Peter Rhodes on a Black Country legend, the EasyJet hack and the return of parliamentary debate.
Read the latest column from Peter Rhodes.
by Peter RhodesTerms for our time. EasyJet says the personal data of nine million customers was compromised in a “highly sophisticated” computer hack. So what is the difference between “highly sophisticated” and “oops, we missed that one”?
Meanwhile, the old, unsophisticated internet scams rumble on. A reader tells me he almost fell for a TV licence email which begins: “Dear Customer Your TV licence is due for renewal.” As a general rule, if they don't use your name, they're crooks. Bin it.

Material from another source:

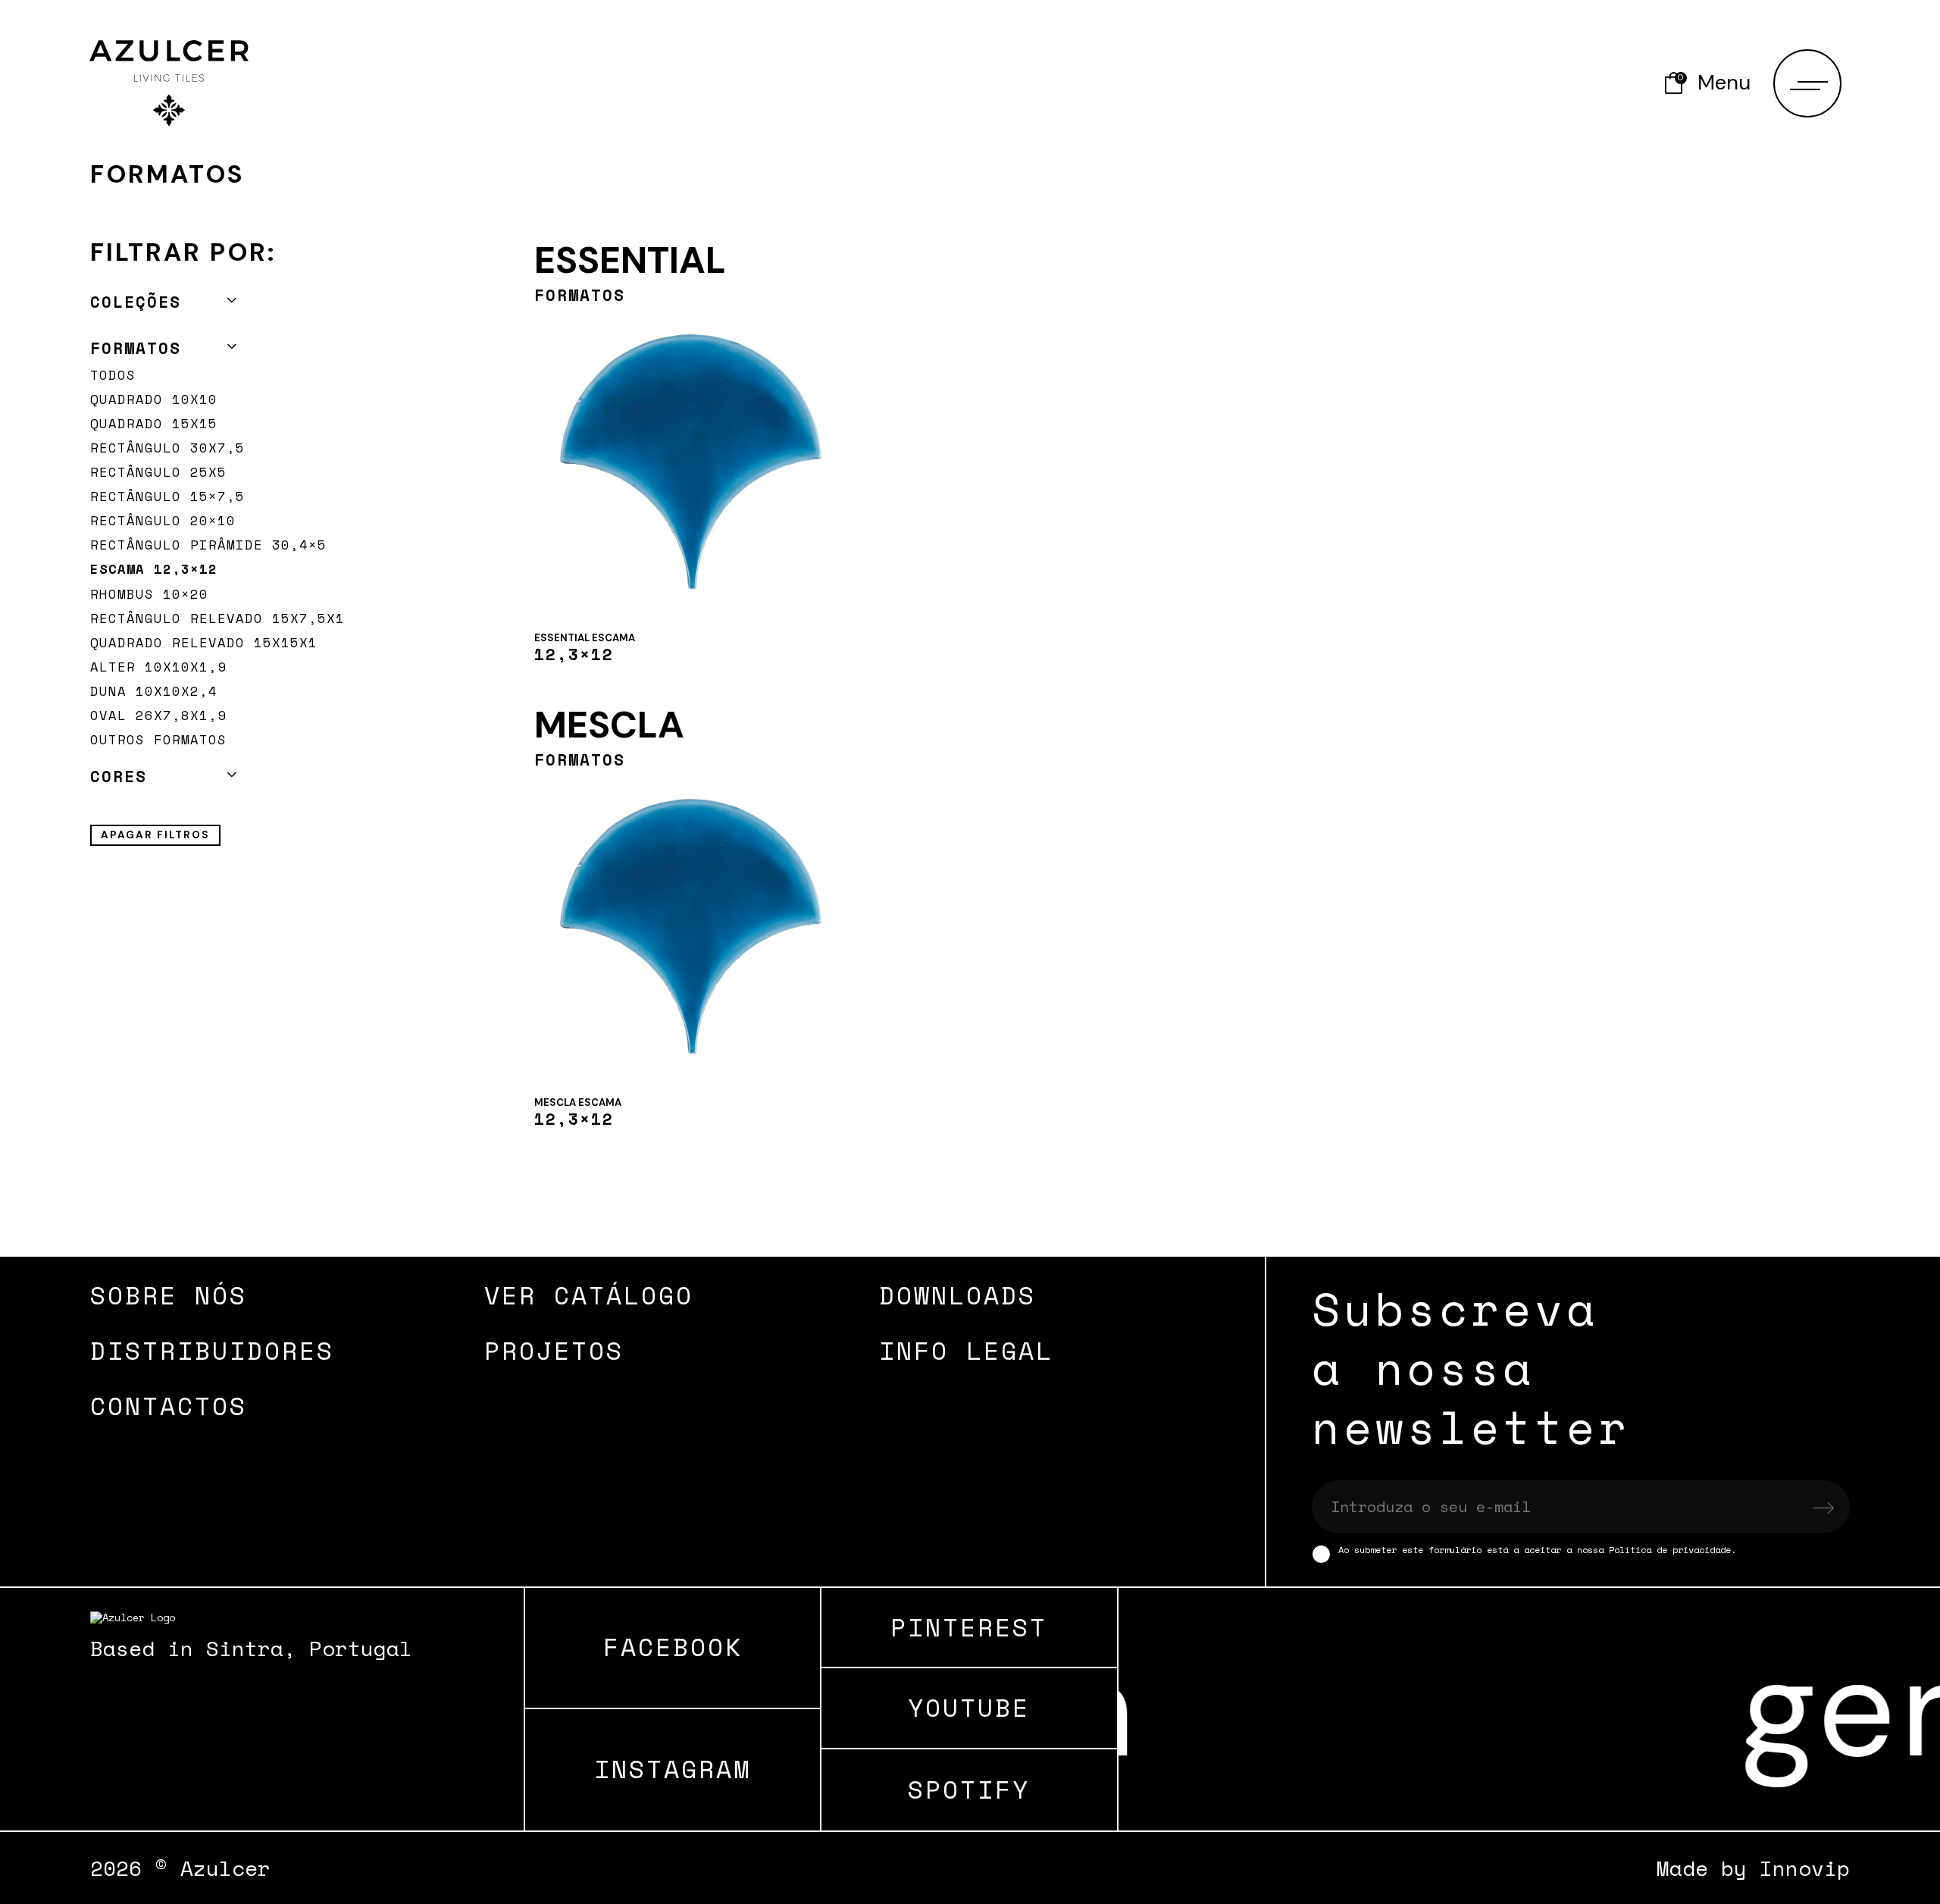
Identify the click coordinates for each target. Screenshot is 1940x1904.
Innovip (1805, 1868)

As MPs drift back to Westminster brace yourself for the art of parliamentary debate:
“We prioritised the NHS.”
“Well, you should have prioritised the care homes.”
“My mistake. I meant to say, of course, that we prioritised the care homes.”
“Well, you should have prioritised the NHS.”
And so ad infinitum.
Now, here is a strange thing about the internet. I wrote about a reader who grows figs. Instantly, an online reader emailed to say I must have readers in Algeria. In fact, it is perfectly possible to grow figs in Britain on a sunny wall. So why, given that he is already online and connected to all the knowledge of humanity, does someone choose to leap into print with an opinion without first Googling “grow figs England”?
I can't explain it and I'm not complaining, but it happens all the time. Why are people emailing each other to ask when the Second World War started or what is the capital of Outer Mongolia when the information is a couple of mouse-clicks away?
Professor Carl Heneghan, who rejoices in the title of Director of the Centre for Evidence-Based Medicine at Oxford University says by the end of June the pandemic may have virtually vanished. This chimes with my personal, and entirely non evidence-based, view which I have believed but not aired ever since the contagion took off in February. It is that things will be back to normal by August. But I do worry about October.
Good to see that Black Country icon, Mad O'Rourke's Pie Factory in Tipton, is back in business, if only as a take-away under the inspired sales banner: “Stay safe, Save NHS, Eat pie.”
I recall an office Christmas dinner there many years ago when we all ordered the Desperate Dan Pie. It was a sort of gastronomic Tardis - open the lid and the interior was massive and stuffed with half a bullock, a vanload of sausages and a number of hens. I exaggerate only slightly. The ladies admitted defeat early. The editorial artists barely made it half-way through. Sweating somewhat, only the features editor and I lasted the course and ate the entire pie. At the next table were a couple of big local lads. Having polished off their Desperate Dan Pies they sat back, mopped their foreheads and ordered two more.
A tip. If you're collecting a large number of items from the Pie Factory, do check your back axle.